On the inside cover is a dedication—the first dedication note I’ve seen in a brand book. It’s poetically written, almost like a toast or speech. It celebrates who B&N seeks to serve: people who love paper books and walking among bookshelves. Here it is:
I feel rather sad that it’s buried in tiny italics down in the corner—not only is it nice writing, but it also captures the company’s target audience well.
But perhaps the most interesting aspect of this brand book is the new logo B&N seemed ready to launch back then in 2012.
Here’s where I got confused. I found no trace of this logo in my excavations of Google Images. No snarky criticisms online, no oohing and ahhing, no photos of it installed on storefronts. Not a pixel, not a word. Except there’s one site that seems to suggest this whole book was a project for a class, though it doesn’t say if the logo design was part of the class project. (At 136 pages, it is an impressively professional brand book if it was really developed as only a class assignment!) But there’s one ooh/ahh on the ampersand here, which, with its other commentary, seems to suggest that this logo was not only for educational purposes. So, I’m confused. (If you know the answer to the mystery, please tweet at me @MayaPLim and I’ll update this post.)
If the blue logo was really something B&N considered implementing, this leaves us to wonder…Why was this new version not rolled out? Sure, there are financial aspects to a rebrand, but could there be a visual basis for the decision?
We can have some fun speculating.
The current logo, except for the coloring, is the one that the brand book refers to as “the old logo.” The “old” logo looks old school.

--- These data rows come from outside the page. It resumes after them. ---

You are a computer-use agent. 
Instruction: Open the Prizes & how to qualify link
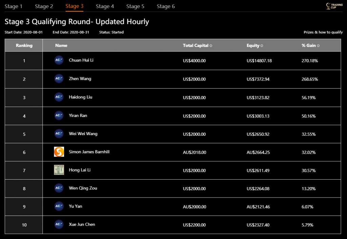[323, 32]
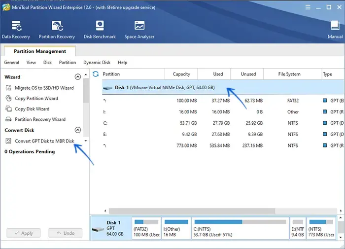This screenshot has width=345, height=249.
Task: Click the refresh icon beside Partition header
Action: 96,74
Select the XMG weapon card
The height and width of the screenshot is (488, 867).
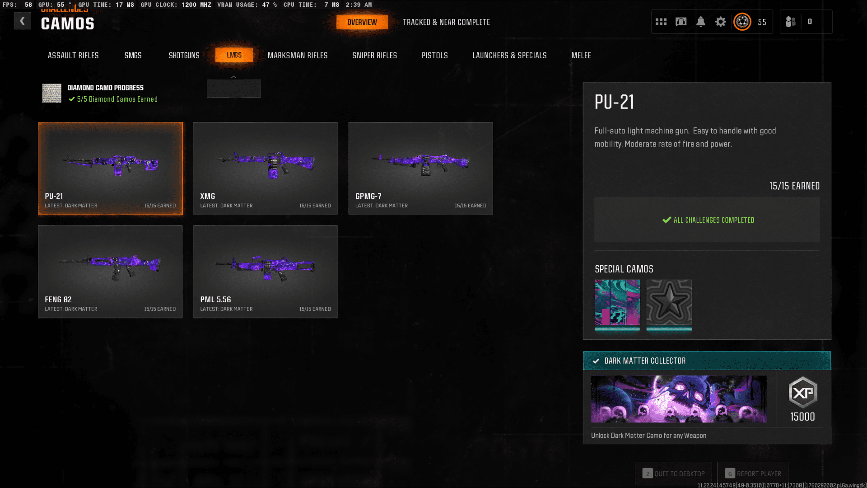tap(266, 168)
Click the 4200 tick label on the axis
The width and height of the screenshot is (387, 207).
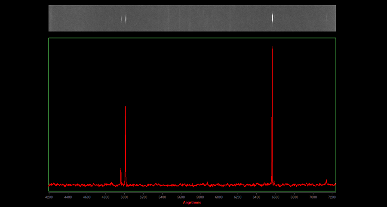pos(49,197)

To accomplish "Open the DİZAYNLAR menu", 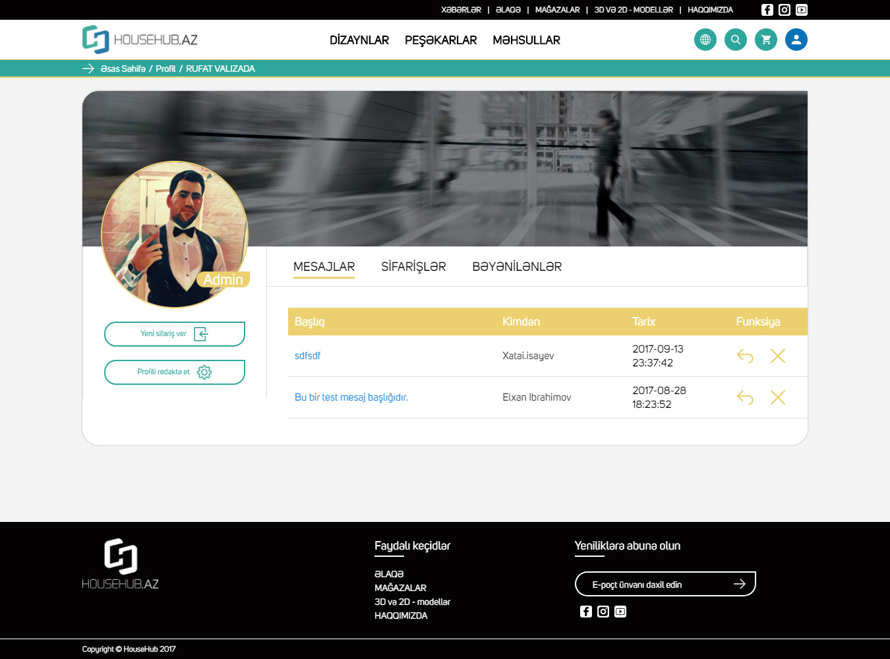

The dark green and gold feels old, like a grandfather’s office armchair, or like those antique banker’s lamps (green glass shade, brass stand), or a gilded hardcover book. It looks serious and strong—the sans serifs are tall and thick, standing like books. That sophisticated ampersand lends a classic, scholarly/literary appeal, especially with the slight open space in the center of it.
Even with the current logo, with the dark green toned down to hunter green and the gold swapped out for a pale tan (dusty shelves, musty paper?), it looks sensible, sturdy, and smart. The current logo:
The would-be new logo says none of these things to me. The curves and rounded typeface remind me of dairy, babies, and icing. The emphasized ampersand, with its circular curves particularly reminds me of pregnancy. (Maybe the T portion of the ampersand is a wriggling infant, in the arms of a rotund mama? Sorry, once you see it, you can’t unsee it.) The robin’s egg blue color says nothing to me about books or literary experiences. Spring and birthdays and cake piping and baby boys, yes.
Even with its applications to other B&N products, it looks juvenile. This college product looks too soft to be academically rigorous. Though possibly it could be a transferrable look for a nursing school.
The description accompanying the new logo in the brand book says it is a “fun, friendly” look, which is true. (The R is reaching out to you! The Bs bat their long eyelashes!) But it’s too macaroni-y. Books are angular, not curvy. Books are heavy, not wiry or airy.
And though this is hip and fresh, is that who this company wants to speak to right now? Maybe that was the key question that stopped the presses from revealing this logo.
What’s viscerally gratifying about the old/current logo is how it reflects reliability and tradition and authority, in part because it has been around so long that it’s familiar to us. It provides reassurance that good old things are still around and holding steady against fibrillating tech trends. It looks comfortable with its history, confident about its identity, and not trying to be a tween in skinny jeans desperate for attention.